Behind the scenes, Pittsburgh was represented here as well. Matt Merewitz — founder of Fully Altered Media, which represents numerous cutting edge players — handles publicity for the event. While attending Carnegie Mellon University and graduating in 2006, he discovered this music as a WRCT-FM DJ and through instructor Dave Pellow.

Jazz Congress was not the only place to deal with issues of gender. Winter Jazz Fest agreed to take part in an initiative called Key Change, which was introduced by the British performance rights organization PRS. “They are trying to have festivals sign a pledge to achieve a gender parity on their stages by 2022. The current goal is to have at least 51% of bands include one woman in them, or the woman being the leader,” Merewitz says. ”We certainly had enough names in the mix to have a 50/50 split. We achieved the 50% of having one female in bands.”

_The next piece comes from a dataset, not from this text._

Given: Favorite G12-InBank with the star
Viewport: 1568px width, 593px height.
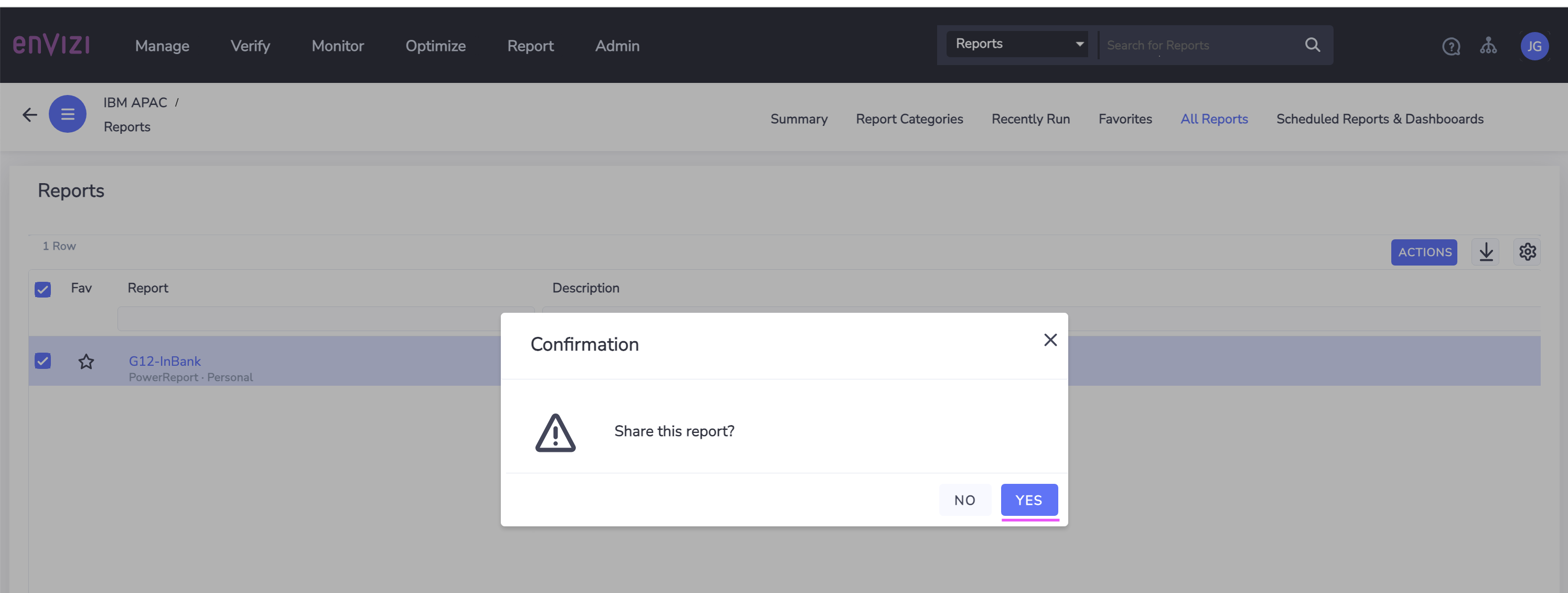Looking at the screenshot, I should click(x=87, y=362).
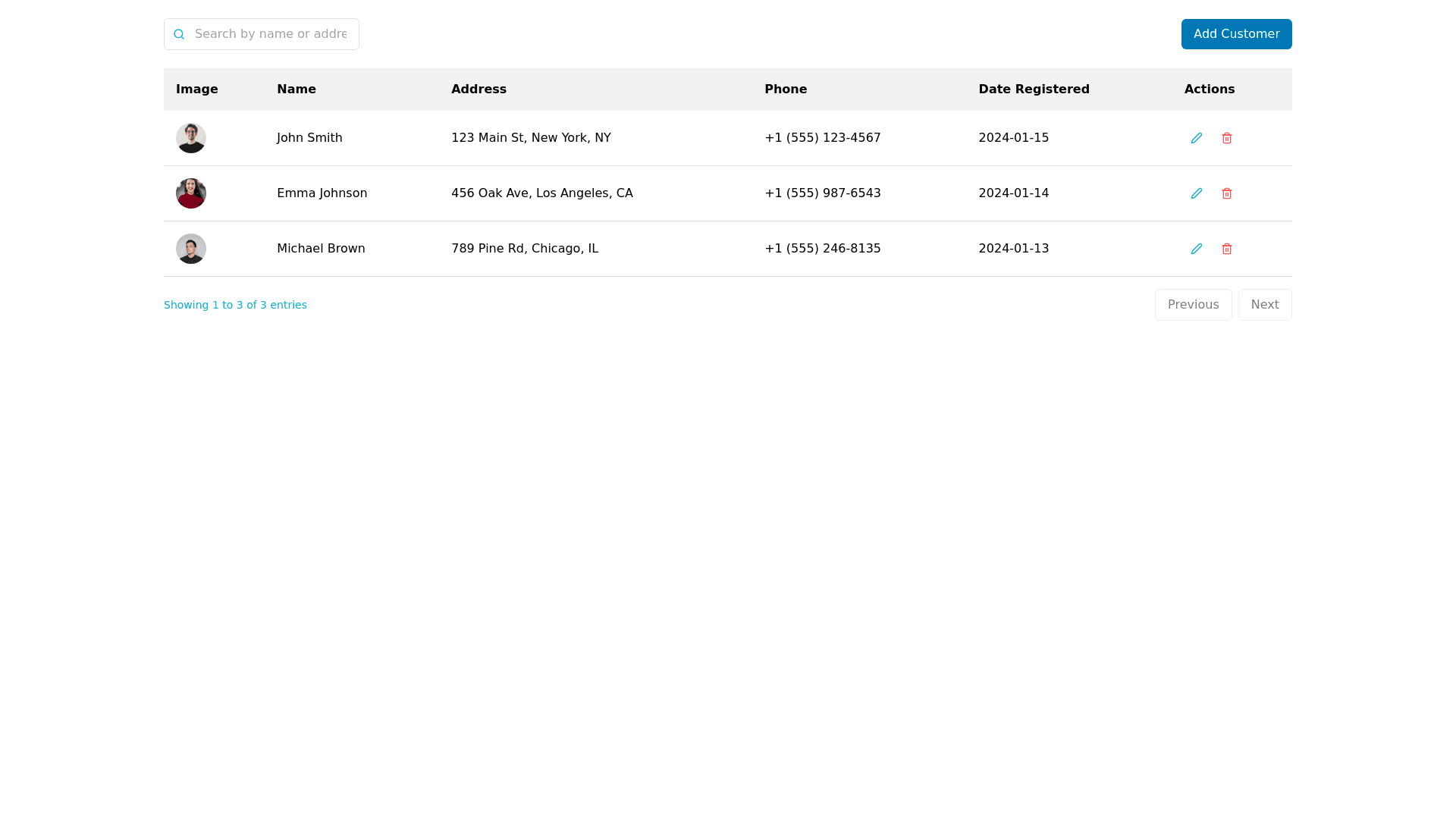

Winter Jazz Fest covers a wide range of styles from free jazz to traditional to electronic. As such, it attracts a diverse audience. “There are a ton of people who buy Winter Jazz Fest tickets and just go to the Hot Jazz Festival stage,” he says, referring to the locale for traditional jazz. “Some people park themselves in one venue and have a seat, and other people try to be intrepid and go all over the place.”

Your intrepid reporter falls into the latter category, opting for the Shoe Leather Express rather than Lyft. What follows are some highlights of the week.


Jazz, Swing, Race and Culture panel. Left to right: pianist Myra Melford, bassist Christian McBride, moderator Andre Guess, trumpeter Wynton Marsalis, drummer Terri Lyne Carrington, trumpeter Nicholas Payton


Jazz In Troubled Times panel. Moderator Larry Blumenfeld, vocalist René Marie,


pianist Vijay Iyer, pianist Arturo O’Farrill

Trumpeter Charles Tolliver and tenor saxophonist Pharoah Sanders joined saxophonist Gary Bartz at (Le) Poisson Rouge to celebrate the 50th anniversary of Bartz’s Another Earth album.

Michael Formanek’s Very Practical Trio opened the ECM Records Stage at (Le) Poisson Rouge. Formanek on bass with Tim Berne (saxophone)

Ralph Alessi and This Against That also played the ECM show. Left to right: Ravi Coltrane, Drew Gress, Alessi, Mark Ferber

Miles Okazaki plays a solo set of Thelonious Monk tunes, segueing themes together in a seamless fashion.

Jon Irabagon tore it up at the Soho Playhouse in a band that includes Latrobe native Chris Lightcap on bass.